Há muito a antropologia já esclareceu que, mais do que signos externos, a indianidade depende de um sentimento de pertencimento. Dito de outra forma: não é cocar, urucum, nudez e outros adereços que definem se um grupo é ou não indígena. Como diz Viveiros de Castro, mais do que um modo de parecer, ser índio é “um modo de ser”, e como tal não é fixo, encerra movimento, mudança, um devir. É quase ridículo achar que vamos hoje encontrar povos indígenas, em especial aqueles que foram cruelmente perseguidos nas “correrias”, tal como se encontravam naquele justo momento. Isso não seria jamais possível. Muita coisa mudou, tempo passou, a roda da história girou... Mas sob certas circunstâncias, a fênix renasce. E o faz amparada na história, mas também por ela renovada. Para Viveiros de Castro, os Kuntanawa, ou os Milton, todo este tempo estariam devindo a sua indianidade. E eis que os encontramos em 2007, em plena luta por reconhecimento e direitos territoriais.
Mas há uma outra dimensão, política também, além de geográfica, a da superposição territorial. Na próxima postagem entro neste assunto...
2 comentários:
Seria ser para ter? Tem branco que quer ser negro para ter direito a vaga em cotas nas universidades. Todavia, seria hipocrisia negar o direito de ter algo por ser algo (ter terra por ser índio, por ex.)
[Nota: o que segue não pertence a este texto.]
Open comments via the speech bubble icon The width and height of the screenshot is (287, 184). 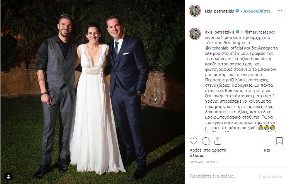pos(206,141)
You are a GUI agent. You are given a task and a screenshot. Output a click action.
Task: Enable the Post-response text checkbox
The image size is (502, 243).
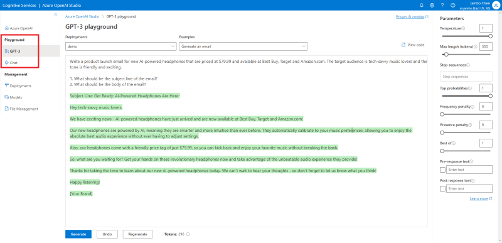443,188
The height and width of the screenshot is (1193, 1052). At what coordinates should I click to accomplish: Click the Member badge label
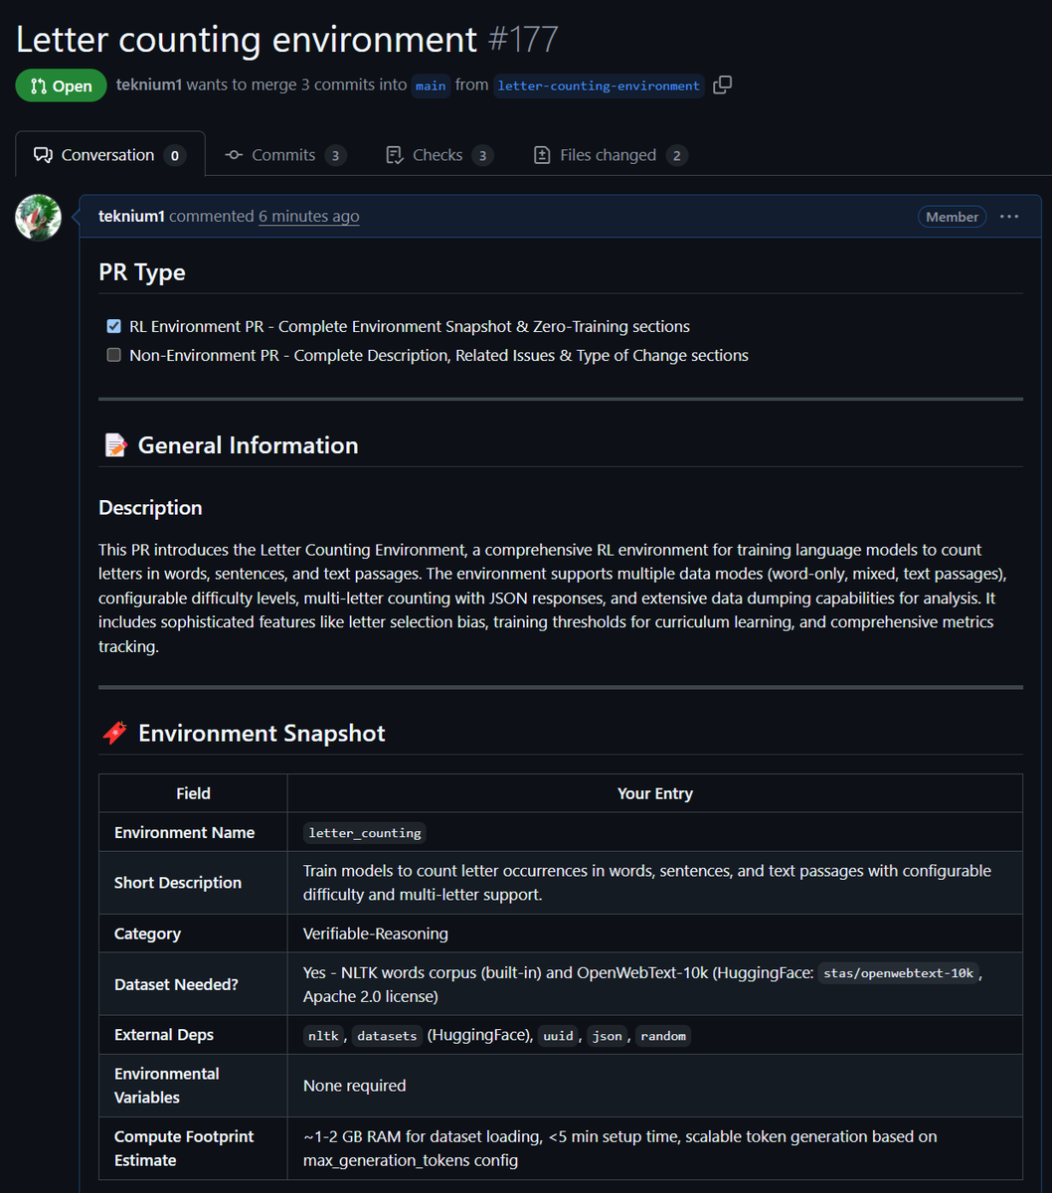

Mariana só para lhe lembrar que kunta e kuta, em várias línguas Pano (Kaxinawá, Yawanawá etc) significa cocão e não "coco da jarina", como você escreveu; então Kuntanawa, ou Kontanawa, como eles gostam de falar e escrever, significa "gente do cocão"; e como você também citou e se referiu ao antropólogo Eduardo Viveiro de Castro, tem outra definição dele de índio que é um primor: "índio é quem se garante". Bem, escrevi isso só pra lhe convidar a escrever o próximo Papo de Índio sobre os Kontanawa. Você topa? É só juntar tudo que você já escreveu no seu blog e publicar no Papo. Que tal? Suas inquietações são muito interessantes e deveriam ser divulgadas em todos os meios de comunicação. Assim como você divulgou o Papo da nossa amiga Eliza no seu blog, poderia divulgar o que você já escreveu sobre os Kuntanawa no Papo. Aguardo sinais de fumaça. Um beijo carinhoso do seu "quase" compadre, Txai Terri.